O contrato sindical aumentou a sua sensação de que a economia está forte. “Vejo muitas contratações acontecendo no meu trabalho, eventos de contratação por toda a cidade”, disse Dopler. “Sinto que as pessoas têm uma boa oportunidade nesta cidade para encontrar trabalho.”
Raymond Lujan, 61 anos, administrador sindical e garçom do Edge Steakhouse, restaurante dentro do Westgate Las Vegas, nasceu e foi criado na cidade. Sua mãe trabalhava como garçonete no Stardust. Seu irmão é mensageiro do Bellagio.
Antes da pandemia, Lujan nunca havia ficado desempregado. Quando o restaurante onde trabalhava fechou, ele recorreu à poupança, mas muitos de seus colegas de trabalho vivem de cheque em cheque.
Ele continua confiante em um futuro centrado na indústria hoteleira.
“Isto é Vegas”, disse ele. “Ainda é a capital de destino do mundo.”
‘Ainda é difícil’
No entanto, para os trabalhadores que não têm a protecção de um sindicato, Las Vegas continua a ser outra coisa: uma economia sujeita a flutuações violentas.
Antes da pandemia, Carlos Arias, 51 anos, ganhava mais de US$ 2 mil por semana como motorista de Uber. Quando os cassinos fecharam, ele encontrou trabalho como cozinheiro – primeiro no Denny’s por US$ 13,75 a hora, depois no IHOP por mais 50 centavos.

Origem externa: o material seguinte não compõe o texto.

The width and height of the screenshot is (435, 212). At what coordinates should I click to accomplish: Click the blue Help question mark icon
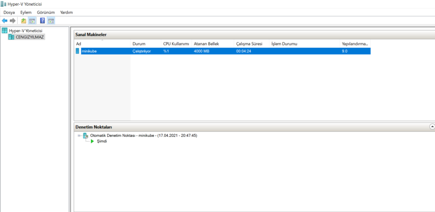click(42, 21)
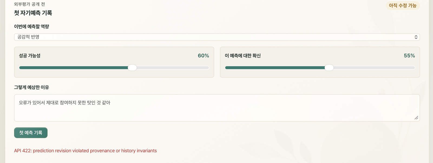Screen dimensions: 433x163
Task: Click the up-down chevron icon of competency select
Action: (416, 37)
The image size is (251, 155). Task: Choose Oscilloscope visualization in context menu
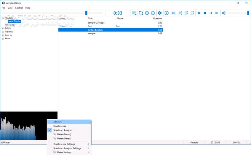60,126
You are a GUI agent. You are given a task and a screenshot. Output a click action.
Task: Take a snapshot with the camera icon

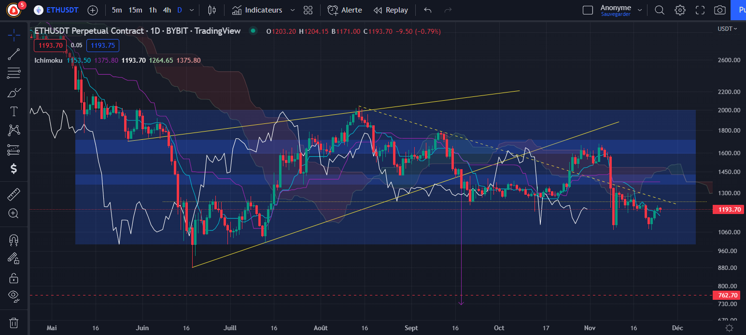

De repente, ganhando apenas um quarto de sua renda anterior, Arias e seu sócio, gerente de um McDonald’s, lutaram para pagar o aluguel mensal de US$ 1.100 de seu apartamento de um quarto. Eles usaram cartões de crédito para manter a gasolina no carro. Eles reduziram as compras de alimentos ao essencial, como arroz, feijão e ramen instantâneo.
Eles atrasaram os pagamentos de sua van Cadillac. Certa manhã, ele desapareceu, apreendido em reintegração de posse.
Ele encontrou um novo emprego como cozinheiro em um restaurante mexicano por US$ 1 extra a hora, e depois um segundo em um restaurante dentro do cassino de Ellis Island. Durante um ano, ele trabalhou em ambos os cargos, levantando-se às 4 da manhã para o turno da manhã e, às vezes, só chegando em casa depois da meia-noite.
Ele se sentiu tonto, sua visão ficou turva. Ele não sabia dizer se estava doente ou simplesmente exausto e não tinha seguro de saúde. Quando ele quase desmaiou, ele foi ao hospital e foi diagnosticado com diabetes. O remédio que o médico receitou custou mais de US$ 50 por um tratamento de 30 dias – mais do que ele conseguia administrar.
No início do ano passado, ele conseguiu um emprego em um restaurante no Mandalay Bay Resort and Casino, por US$ 19 a hora.
No papel, Arias apresenta como exemplo de melhoria da economia. Ele está ganhando mais do que durante o pior da pandemia. Ele tem plano de saúde e está tomando remédios para diabetes.
Mas ele está ganhando menos da metade do que ganhava antes do início da crise.
“Ainda é difícil”, disse ele. “Você vai à loja e compra US$ 100 em mantimentos e não há nada no carro.”